### DATA PROVIDED ###

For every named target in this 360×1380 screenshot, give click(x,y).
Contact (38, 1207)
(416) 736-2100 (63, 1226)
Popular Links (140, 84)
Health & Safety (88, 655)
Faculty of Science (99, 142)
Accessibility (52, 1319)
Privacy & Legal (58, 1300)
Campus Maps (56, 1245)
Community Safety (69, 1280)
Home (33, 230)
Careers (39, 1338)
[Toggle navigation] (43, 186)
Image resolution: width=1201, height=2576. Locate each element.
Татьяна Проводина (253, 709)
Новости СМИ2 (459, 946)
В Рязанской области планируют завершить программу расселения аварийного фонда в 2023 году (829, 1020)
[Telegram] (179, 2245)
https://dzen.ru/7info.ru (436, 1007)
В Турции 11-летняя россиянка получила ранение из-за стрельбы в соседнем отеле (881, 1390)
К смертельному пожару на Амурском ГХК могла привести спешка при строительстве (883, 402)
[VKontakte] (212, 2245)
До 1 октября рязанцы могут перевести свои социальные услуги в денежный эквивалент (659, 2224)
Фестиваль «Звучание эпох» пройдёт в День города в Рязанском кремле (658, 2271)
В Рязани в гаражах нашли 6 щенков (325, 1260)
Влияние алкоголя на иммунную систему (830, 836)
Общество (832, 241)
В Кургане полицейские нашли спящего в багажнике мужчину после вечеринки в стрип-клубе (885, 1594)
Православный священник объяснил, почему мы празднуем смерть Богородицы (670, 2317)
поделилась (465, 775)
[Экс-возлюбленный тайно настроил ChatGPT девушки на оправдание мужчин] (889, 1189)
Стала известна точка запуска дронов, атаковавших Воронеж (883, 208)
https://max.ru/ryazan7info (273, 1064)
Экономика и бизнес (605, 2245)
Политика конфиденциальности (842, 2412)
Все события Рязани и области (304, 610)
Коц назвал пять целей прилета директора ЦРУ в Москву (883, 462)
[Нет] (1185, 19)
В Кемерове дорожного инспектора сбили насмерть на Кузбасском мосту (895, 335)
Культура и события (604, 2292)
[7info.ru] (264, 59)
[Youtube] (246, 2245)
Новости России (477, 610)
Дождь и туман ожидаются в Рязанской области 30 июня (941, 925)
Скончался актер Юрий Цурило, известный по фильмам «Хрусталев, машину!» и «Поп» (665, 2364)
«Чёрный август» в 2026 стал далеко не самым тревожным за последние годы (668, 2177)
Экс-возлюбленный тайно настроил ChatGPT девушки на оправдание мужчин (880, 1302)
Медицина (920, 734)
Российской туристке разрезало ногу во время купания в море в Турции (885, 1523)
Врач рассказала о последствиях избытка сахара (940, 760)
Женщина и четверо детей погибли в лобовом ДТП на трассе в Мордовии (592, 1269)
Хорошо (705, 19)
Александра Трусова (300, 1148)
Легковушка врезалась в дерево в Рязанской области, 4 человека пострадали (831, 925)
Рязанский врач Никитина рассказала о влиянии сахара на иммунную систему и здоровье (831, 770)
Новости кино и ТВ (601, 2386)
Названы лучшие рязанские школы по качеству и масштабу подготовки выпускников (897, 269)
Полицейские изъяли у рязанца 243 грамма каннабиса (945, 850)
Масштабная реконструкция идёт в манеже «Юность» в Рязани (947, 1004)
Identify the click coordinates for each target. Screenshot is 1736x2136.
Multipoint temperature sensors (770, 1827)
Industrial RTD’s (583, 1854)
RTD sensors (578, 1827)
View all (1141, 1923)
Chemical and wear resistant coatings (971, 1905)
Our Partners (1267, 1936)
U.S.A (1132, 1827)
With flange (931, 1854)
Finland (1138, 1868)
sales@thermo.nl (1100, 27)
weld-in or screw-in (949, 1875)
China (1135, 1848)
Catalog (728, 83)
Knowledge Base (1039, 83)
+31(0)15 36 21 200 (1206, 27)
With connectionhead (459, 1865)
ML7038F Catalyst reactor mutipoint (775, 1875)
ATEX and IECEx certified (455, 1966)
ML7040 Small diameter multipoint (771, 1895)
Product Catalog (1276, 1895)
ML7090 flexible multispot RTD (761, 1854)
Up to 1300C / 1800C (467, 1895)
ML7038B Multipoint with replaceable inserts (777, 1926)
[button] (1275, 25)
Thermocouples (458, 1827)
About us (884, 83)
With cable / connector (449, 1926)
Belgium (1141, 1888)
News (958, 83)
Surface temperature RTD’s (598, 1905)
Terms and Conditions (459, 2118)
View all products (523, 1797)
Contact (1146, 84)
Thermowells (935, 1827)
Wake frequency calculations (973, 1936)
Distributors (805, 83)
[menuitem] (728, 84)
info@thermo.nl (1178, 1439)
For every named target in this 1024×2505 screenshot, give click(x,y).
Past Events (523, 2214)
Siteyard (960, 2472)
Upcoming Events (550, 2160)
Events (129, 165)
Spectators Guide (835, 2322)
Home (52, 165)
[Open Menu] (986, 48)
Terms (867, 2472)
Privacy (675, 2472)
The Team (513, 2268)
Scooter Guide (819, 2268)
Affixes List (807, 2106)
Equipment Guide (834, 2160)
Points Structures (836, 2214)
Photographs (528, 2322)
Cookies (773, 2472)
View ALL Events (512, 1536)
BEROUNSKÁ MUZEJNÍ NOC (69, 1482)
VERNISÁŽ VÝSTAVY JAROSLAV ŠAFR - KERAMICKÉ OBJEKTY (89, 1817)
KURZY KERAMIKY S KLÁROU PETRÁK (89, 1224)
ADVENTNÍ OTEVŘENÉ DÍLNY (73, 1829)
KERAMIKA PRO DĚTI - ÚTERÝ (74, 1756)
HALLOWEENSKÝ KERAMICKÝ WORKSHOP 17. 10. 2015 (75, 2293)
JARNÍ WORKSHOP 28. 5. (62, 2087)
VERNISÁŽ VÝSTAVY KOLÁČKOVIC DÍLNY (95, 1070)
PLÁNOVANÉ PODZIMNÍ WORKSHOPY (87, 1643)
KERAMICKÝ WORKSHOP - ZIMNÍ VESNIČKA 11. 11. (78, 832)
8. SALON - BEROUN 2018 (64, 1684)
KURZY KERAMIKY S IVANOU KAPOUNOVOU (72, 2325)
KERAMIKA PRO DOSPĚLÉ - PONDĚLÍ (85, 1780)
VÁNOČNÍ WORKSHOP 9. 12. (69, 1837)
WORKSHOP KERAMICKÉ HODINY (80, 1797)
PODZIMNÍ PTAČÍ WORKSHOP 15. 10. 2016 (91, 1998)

###

### WORK REQUEST
Reproduce only the lines above, starting at the line with "[button] (1275, 25)" and ending at the line with "Thermowells (935, 1827)", exactly as written.

### THE ANSWER
[button] (1275, 25)
Thermocouples (458, 1827)
About us (884, 83)
With cable / connector (449, 1926)
Belgium (1141, 1888)
News (958, 83)
Surface temperature RTD’s (598, 1905)
Terms and Conditions (459, 2118)
View all products (523, 1797)
Contact (1146, 84)
Thermowells (935, 1827)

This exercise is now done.